Genesis:- Changed a field name in a database table. Then updated the API type. Then the Zod validator. Then the frontend interface. Then found a fifth place I'd missed. Never again.
- Every full-stack project has the same shape defined in 4-5 places — Prisma schema, TypeScript types, Zod validators, API docs, frontend forms. One source of truth should generate all of them.
- Watched a junior dev on my team spend a full day chasing type mismatches between the backend and frontend. The data shape was right in one place and wrong in three others.
- Mid.run
HTTP proxy that sits between your app and any external API. Inspect every request and response in real-time, transform payloads on the fly, mock endpoints for testing, and debug integration issues without adding logging to your codebase. Charles Proxy for the API-first era.
Genesis:- Debugging a Stripe webhook integration. Couldn't see what Stripe was sending, couldn't replay events easily, couldn't mock responses. Needed a transparent middleman.
- Charles Proxy was powerful but desktop-only and built for a pre-API world. Modern development needed something web-native, focused on JSON APIs, and shareable with the team.
- Every third-party API integration involved the same debugging ritual — add console.log, deploy, check logs, add more console.log. Wanted to see the traffic without touching my code.
- QualityGPTs
Curated directory of custom GPTs worth using. Reviews, rankings, and categorization for the flood of AI assistants that appeared after OpenAI launched the GPT store. Finding quality in a sea of low-effort clones is the actual problem to solve.
Genesis:- OpenAI launched the GPT store and within a week there were 10,000 custom GPTs. 95% were junk. Finding the good ones was harder than building your own.
- App stores solved discovery for mobile apps. Product Hunt solved it for startups. The GPT ecosystem had no curation layer — just an endless scroll of samey assistants.
- Tried to find a good custom GPT for code review. Tested 15, most were wrappers around the same prompt. Realized someone needed to do the filtering.
- InboxAPI
Managed inbound email API. Get a unique email address, receive messages via webhook, parse attachments and structured data automatically. No mail server to run, no MX records to configure. The receive-side companion to Tinbox — one for agents, one for APIs.
Genesis:- Tinbox solved email for AI agents. InboxAPI solves it for traditional applications — webhook-based, structured, API-native. Same problem, different interface.
- Needed to receive email confirmations in an app. Mailgun was overkill, building my own MX handling was a nightmare. Wanted something as simple as a webhook URL.
- Every SaaS app eventually needs to process inbound email — support tickets, document intake, booking confirmations. It's always harder than it should be.
- DevAll
Comprehensive directory of developer tools, APIs, libraries, and services. Searchable, categorized, and maintained. Like Product Hunt but focused entirely on developer infrastructure — from auth providers to databases to deployment platforms. Powered by Parser.run for automated updates.

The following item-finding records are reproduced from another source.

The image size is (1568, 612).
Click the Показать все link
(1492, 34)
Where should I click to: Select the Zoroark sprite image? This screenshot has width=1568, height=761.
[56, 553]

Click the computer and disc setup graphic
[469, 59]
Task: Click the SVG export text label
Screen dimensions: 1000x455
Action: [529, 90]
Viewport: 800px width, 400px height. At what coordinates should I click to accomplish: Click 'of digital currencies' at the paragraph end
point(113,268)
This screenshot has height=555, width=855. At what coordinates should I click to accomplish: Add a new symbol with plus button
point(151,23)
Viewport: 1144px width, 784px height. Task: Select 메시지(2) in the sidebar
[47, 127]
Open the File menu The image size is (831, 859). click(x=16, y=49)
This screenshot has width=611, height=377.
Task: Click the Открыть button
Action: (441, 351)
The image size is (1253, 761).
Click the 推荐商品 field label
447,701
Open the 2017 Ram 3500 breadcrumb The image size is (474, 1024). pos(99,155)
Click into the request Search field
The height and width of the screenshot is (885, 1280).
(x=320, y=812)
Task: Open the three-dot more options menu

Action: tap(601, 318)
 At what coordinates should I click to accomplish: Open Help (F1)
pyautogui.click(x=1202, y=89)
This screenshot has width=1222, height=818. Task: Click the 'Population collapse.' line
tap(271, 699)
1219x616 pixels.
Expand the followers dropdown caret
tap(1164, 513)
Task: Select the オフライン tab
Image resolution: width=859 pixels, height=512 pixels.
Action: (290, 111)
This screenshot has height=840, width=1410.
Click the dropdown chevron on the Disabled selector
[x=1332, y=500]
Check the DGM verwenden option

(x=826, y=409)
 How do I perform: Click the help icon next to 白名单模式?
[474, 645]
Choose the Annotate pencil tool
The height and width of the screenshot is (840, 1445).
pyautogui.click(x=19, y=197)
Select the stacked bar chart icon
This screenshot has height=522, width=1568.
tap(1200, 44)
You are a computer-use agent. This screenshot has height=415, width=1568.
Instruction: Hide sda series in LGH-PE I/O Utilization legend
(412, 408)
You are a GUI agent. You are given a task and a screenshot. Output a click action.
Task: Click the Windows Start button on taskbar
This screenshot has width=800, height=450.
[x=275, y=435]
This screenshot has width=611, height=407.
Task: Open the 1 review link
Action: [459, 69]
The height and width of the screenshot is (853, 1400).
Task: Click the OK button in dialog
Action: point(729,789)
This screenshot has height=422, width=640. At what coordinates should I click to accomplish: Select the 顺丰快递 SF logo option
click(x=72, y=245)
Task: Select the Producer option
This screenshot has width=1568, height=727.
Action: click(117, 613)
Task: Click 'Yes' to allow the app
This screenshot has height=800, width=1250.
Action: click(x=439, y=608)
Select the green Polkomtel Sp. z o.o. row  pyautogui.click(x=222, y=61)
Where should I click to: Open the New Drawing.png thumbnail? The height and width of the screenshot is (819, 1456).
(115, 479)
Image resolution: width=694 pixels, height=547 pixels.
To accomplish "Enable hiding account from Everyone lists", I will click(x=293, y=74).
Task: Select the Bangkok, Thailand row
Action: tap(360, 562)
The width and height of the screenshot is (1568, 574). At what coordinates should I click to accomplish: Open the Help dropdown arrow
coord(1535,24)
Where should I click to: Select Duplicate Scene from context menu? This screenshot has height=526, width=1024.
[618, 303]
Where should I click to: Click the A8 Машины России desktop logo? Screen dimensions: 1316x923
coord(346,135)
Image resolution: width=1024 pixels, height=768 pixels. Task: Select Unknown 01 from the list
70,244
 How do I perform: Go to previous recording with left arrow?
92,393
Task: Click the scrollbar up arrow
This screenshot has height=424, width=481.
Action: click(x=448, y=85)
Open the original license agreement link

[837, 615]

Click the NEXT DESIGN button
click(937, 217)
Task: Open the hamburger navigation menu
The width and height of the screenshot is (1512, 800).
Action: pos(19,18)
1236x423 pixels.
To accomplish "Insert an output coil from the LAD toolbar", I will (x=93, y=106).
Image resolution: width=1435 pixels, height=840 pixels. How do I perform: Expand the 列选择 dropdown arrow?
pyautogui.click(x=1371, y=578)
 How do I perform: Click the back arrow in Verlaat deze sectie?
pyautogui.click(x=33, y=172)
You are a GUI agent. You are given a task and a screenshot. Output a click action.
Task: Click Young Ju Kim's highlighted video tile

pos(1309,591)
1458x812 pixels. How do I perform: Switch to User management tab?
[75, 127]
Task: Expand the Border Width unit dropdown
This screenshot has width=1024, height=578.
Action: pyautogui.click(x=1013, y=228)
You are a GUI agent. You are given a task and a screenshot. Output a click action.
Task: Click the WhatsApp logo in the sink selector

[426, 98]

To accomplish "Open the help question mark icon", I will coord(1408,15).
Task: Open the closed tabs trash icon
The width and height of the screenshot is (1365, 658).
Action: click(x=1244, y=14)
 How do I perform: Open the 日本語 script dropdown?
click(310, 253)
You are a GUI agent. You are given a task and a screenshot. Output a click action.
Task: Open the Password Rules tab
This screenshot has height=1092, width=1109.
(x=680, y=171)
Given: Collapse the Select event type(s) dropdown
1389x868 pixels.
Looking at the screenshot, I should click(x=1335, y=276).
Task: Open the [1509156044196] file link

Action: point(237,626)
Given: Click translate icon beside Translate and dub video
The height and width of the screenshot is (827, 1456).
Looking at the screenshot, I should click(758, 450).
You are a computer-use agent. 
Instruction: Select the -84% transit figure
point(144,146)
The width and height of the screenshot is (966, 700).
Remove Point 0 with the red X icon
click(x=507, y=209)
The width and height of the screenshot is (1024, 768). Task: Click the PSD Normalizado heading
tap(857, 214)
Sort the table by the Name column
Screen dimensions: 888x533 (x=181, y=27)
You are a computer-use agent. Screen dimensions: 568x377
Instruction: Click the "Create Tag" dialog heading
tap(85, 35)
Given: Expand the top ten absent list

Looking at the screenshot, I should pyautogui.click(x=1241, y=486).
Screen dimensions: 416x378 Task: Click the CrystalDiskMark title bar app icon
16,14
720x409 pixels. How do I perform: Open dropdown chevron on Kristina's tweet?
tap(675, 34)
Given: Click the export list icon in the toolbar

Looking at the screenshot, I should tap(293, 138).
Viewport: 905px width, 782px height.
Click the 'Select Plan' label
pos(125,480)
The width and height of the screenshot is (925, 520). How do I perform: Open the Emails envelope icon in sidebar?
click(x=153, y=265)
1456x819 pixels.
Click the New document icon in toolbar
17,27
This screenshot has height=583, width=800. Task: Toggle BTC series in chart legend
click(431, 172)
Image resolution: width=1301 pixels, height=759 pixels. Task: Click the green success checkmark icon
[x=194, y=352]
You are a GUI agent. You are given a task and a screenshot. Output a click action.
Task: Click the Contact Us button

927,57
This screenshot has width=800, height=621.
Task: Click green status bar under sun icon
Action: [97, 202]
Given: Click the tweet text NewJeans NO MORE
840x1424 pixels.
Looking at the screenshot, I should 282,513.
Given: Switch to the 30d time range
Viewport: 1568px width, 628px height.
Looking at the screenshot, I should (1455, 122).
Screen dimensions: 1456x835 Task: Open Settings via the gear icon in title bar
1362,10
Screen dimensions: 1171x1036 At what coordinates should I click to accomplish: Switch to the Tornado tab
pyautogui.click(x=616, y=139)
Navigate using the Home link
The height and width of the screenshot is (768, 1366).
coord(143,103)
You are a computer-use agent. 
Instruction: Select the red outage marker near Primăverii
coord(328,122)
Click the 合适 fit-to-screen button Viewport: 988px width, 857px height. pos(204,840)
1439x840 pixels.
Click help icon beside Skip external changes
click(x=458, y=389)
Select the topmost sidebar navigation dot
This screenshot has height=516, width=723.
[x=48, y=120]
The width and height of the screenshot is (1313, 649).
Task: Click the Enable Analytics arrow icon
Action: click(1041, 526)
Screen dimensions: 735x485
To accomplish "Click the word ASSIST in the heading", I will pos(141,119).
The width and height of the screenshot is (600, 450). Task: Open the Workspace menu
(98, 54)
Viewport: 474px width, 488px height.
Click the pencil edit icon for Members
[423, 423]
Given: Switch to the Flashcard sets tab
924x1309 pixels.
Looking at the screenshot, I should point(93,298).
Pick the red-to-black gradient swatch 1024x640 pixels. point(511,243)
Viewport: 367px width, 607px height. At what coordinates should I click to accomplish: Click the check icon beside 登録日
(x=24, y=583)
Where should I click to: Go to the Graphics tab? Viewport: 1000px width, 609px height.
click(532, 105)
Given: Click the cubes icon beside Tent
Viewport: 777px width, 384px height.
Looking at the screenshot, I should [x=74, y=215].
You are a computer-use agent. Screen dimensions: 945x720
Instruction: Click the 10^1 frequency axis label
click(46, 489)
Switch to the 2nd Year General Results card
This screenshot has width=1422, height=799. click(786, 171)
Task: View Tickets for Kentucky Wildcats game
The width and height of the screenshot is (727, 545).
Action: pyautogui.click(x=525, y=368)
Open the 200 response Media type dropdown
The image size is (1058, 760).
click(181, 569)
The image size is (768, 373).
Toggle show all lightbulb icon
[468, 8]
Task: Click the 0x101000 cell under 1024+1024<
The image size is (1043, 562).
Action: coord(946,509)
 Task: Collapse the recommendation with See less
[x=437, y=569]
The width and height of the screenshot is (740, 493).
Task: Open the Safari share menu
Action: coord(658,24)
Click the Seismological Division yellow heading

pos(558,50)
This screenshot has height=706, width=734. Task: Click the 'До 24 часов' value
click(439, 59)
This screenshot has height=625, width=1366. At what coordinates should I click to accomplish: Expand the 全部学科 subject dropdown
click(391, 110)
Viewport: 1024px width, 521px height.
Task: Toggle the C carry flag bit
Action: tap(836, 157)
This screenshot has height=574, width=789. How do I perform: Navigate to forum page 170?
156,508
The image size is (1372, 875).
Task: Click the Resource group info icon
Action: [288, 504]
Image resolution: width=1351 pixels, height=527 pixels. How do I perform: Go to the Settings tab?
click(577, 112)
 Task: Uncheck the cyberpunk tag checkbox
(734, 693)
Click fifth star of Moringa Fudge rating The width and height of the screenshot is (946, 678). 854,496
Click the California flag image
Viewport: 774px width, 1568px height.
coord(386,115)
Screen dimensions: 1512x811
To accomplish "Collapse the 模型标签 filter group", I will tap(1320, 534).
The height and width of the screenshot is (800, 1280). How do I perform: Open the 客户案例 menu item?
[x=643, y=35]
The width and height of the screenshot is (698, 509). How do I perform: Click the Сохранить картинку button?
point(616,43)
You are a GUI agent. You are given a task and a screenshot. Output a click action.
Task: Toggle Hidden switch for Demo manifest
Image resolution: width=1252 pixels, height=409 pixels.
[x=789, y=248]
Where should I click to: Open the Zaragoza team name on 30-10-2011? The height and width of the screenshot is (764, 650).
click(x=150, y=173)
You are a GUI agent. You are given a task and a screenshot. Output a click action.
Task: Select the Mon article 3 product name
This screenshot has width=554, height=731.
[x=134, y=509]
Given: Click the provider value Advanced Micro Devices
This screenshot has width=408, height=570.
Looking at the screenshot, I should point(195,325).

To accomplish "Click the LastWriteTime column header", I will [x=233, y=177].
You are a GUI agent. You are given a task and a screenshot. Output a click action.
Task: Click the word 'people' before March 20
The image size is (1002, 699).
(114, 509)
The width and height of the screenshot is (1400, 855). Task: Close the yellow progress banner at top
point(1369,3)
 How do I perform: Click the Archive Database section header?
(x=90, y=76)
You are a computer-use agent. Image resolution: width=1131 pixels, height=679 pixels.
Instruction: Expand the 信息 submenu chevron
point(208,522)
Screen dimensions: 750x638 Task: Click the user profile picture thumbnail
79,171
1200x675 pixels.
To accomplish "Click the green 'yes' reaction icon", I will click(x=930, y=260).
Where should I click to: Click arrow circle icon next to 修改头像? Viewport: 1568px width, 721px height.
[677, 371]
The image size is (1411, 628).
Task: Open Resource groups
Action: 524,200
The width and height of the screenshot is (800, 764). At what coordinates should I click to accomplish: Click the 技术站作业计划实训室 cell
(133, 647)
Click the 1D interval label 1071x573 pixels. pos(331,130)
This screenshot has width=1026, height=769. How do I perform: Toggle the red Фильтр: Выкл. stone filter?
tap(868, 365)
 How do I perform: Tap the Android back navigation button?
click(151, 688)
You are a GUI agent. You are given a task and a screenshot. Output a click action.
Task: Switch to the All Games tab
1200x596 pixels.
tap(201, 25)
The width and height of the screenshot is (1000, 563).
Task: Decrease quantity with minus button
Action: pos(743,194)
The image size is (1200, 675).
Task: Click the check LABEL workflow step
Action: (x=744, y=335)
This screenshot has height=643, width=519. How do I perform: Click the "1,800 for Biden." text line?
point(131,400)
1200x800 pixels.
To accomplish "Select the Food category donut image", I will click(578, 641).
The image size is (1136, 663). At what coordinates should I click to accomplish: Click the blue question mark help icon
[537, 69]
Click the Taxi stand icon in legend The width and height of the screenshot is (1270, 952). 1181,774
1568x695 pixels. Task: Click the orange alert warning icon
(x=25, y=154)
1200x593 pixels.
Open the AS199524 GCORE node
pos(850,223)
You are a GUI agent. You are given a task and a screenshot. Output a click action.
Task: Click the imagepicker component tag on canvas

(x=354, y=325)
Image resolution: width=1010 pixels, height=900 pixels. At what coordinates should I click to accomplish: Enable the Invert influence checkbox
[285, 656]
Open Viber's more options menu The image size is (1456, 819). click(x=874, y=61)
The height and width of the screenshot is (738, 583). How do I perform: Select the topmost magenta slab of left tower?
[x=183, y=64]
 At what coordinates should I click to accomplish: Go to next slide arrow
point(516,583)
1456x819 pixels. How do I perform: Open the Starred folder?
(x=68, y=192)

Genesis:- Every time I started a new project I'd spend hours researching the current best option for auth, hosting, email, payments. The comparison landscape was scattered across blog posts and Reddit threads.
- Built directories for airports, startups, and referral codes. Developer tools were the directory I actually wanted to use myself — and the audience I understood best.
- Parser.run needed a showcase application. A developer tools directory that auto-updates when new tools launch or existing ones change was the perfect proving ground.